Ia berkata: “Seandainya aku tidak pergi kesana: ketika aku mohon sang penatua untuk mengingat aku, ia malah berkata: ‘Aku mohon kepada Allah untuk menghapus ingatan akan dikau dari dalam hatiku’. Jadi sekarang aku sangat sedih sekali.
Uskup itu berkata: “Apakah engkau tidak sadar bahwa engkau seorang wanita dan bahwa melalui wanitalah si musuh berperang melawan para kudus? Itulah penjelasan dari kata-kata sang penatua. Tetapi demi jiwamu, ia akan mendoakannya terus menerus.“
Mendengar itu, batin si gadis disembuhkan dan ia pulang ke rumahnya dengan gembira.
10 FEBUARI
Abas Daud menceriterakan hal ini tentang Abas Arsenius.

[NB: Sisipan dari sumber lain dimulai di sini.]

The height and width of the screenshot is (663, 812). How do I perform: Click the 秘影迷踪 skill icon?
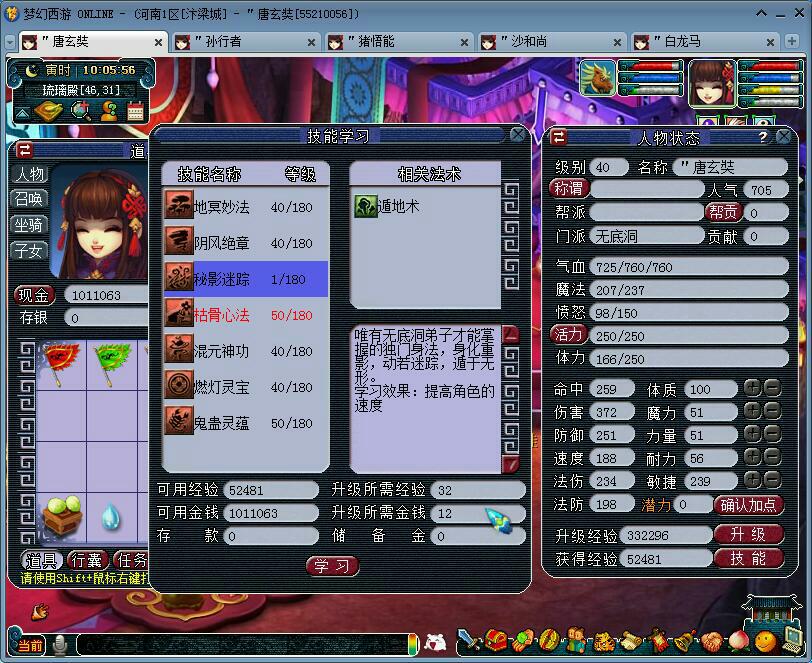[179, 279]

Pada suatu hari seorang notaris datang, sambil membawa surat wasiat dari seorang senator, masih sanak keluarganya yang meninggalkan untuknya sejumlah besar warisan.
Arsenius mengambil surat itu dan hampir memusnahkannya. Akan tetapi notaris itu meniarap di muka kakinya sambil berkata: “Aku mohon, jangan memusnahkan itu karena mereka akan memenggal kepalaku.”
Abas Arsenius berkata kepadanya: “Tetapi aku telah mati lama sebelum senator itu baru saja mati”, dan ia mengembalikan surat wasiat itu kepadanya tanpa menerima apa-apa.
11 FEBRUARI
Abas Daud berkata: “Abas Arsenius menceritakan kepada kami kisah berikut, seakan-akan itu mengenai seorang lain padahal sebetulnya mengenai dirinya sendiri.
Seorang penatua sedang duduk di selnya dan ada suara yang mengatakan: ‘mari, aku akan memperlihatkan kepadamu pekerjaan-pekerjaan orang-orang’.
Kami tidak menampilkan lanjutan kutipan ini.